■ EXCERPT TO READ:

▼▼▼

I'm having a hard time getting my ring/compojure (sweet) data into xray on aws
I have this in my middleware (middleware [trace-http/wrap-compojure-route]) and I'm using the java agent for automatic instrumentation. I am seeing xray data for other things, like sns/sqs and database access, but just nothing when it comes to routes that I want to trace. I'm sure I have something incorrectly setup!
Any help would be appreciated! 🙂
I don't have experience using AWS X-Ray, but I'll ask some questions as we need a fuller explanation. Are you not seeing any HTTP server traces (for your HTTP application) at all in AWS X-Ray, or are they showing up without HTTP route data?
I'm unsure, as it looks to me that the current context, from the agent isn't bound in a synchronous route.
if create-span? is false, there's a call to wrap-existing-server-span
but the agent context is only bound on an asynchronous route, not a synchronous route.
But if I modify the code a bit, to this:
(defn- wrap-existing-server-span
[handler]
(fn
([request]
(let [context (context/dyn)]
(handler (assoc request :io.opentelemetry/server-span-context context))))
([request respond raise]
(let [context (context/dyn)]
(handler (assoc request :io.opentelemetry/server-span-context context)
respond
(fn [e]
(span/add-exception! e {:context context})
(raise e)))))))then the agent context is bound to the request
I'm sorry, I'm not at all clear on the problem you are reporting. Can we please take a step back and identify the scope of your issue? First, are you seeing any server traces at all in the X-Ray console?
Apologies. Yes, I am seeing xray reports, but only for lower level stuff, like database access, sns, sqs requests and so on.
I do not see any route traces.
So I don't know if /foo/bar/baz is being called.
When I modified the wrap-existing-server-span, as above, I was then able to query (locally running jaeger) for url.path.
However, I'm not sure yet of whether that is just a red-herring that I'm going down
OK, so your issue isn't to do with the Compojure integration, as that just decorates server spans with extra detail.

▲▲▲

■ REQUESTS:
1: In the X-Ray tracing thread above, why does the final reply say the issue isn't to do with the Compojure integration?
2: According to the X-Ray tracing thread above, which kinds of activity does the poster see X-Ray data for?

■ PROVIDED MATERIAL:

▼▼▼

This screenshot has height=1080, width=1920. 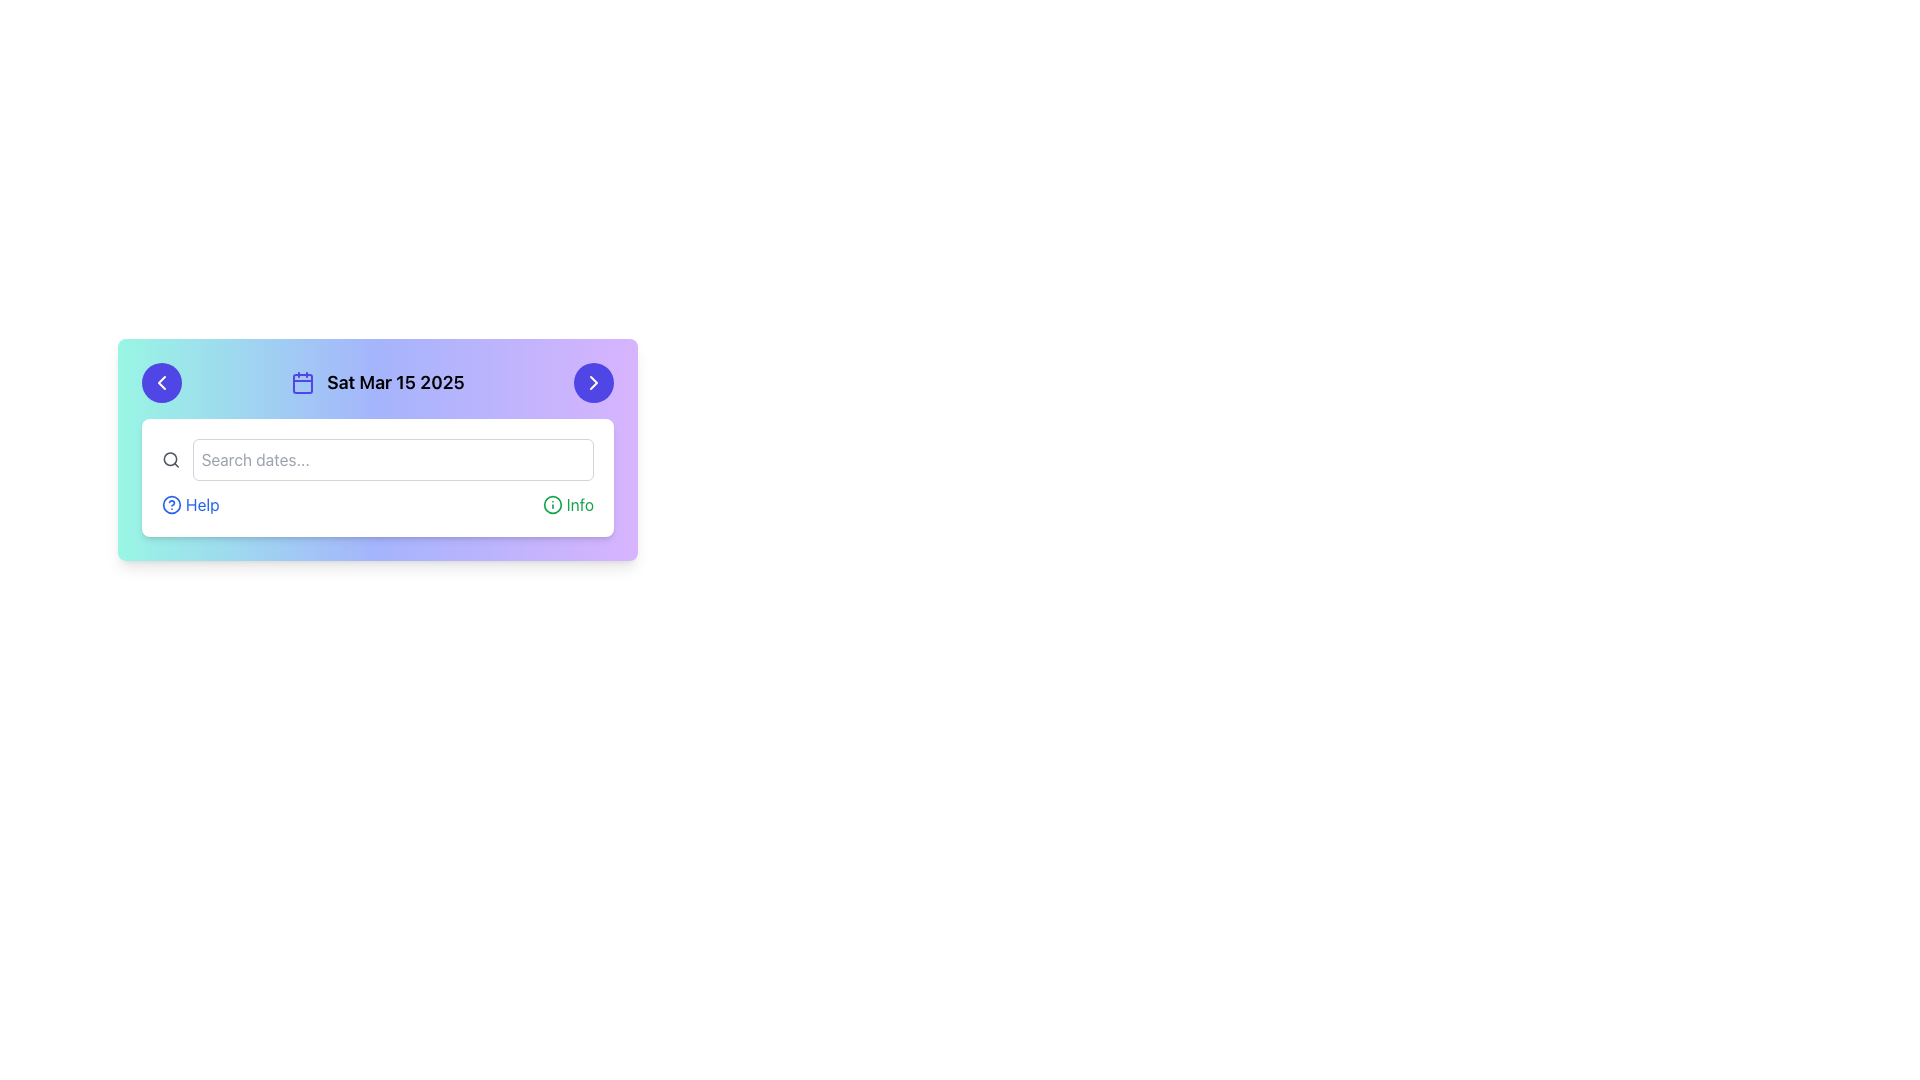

▲▲▲

■ OUTPUTS:
1: The reply says the Compojure integration only decorates server spans with extra detail. The poster reports seeing no route traces at all, so the problem isn't with that integration.

2:
- Database access
- SNS
- SQS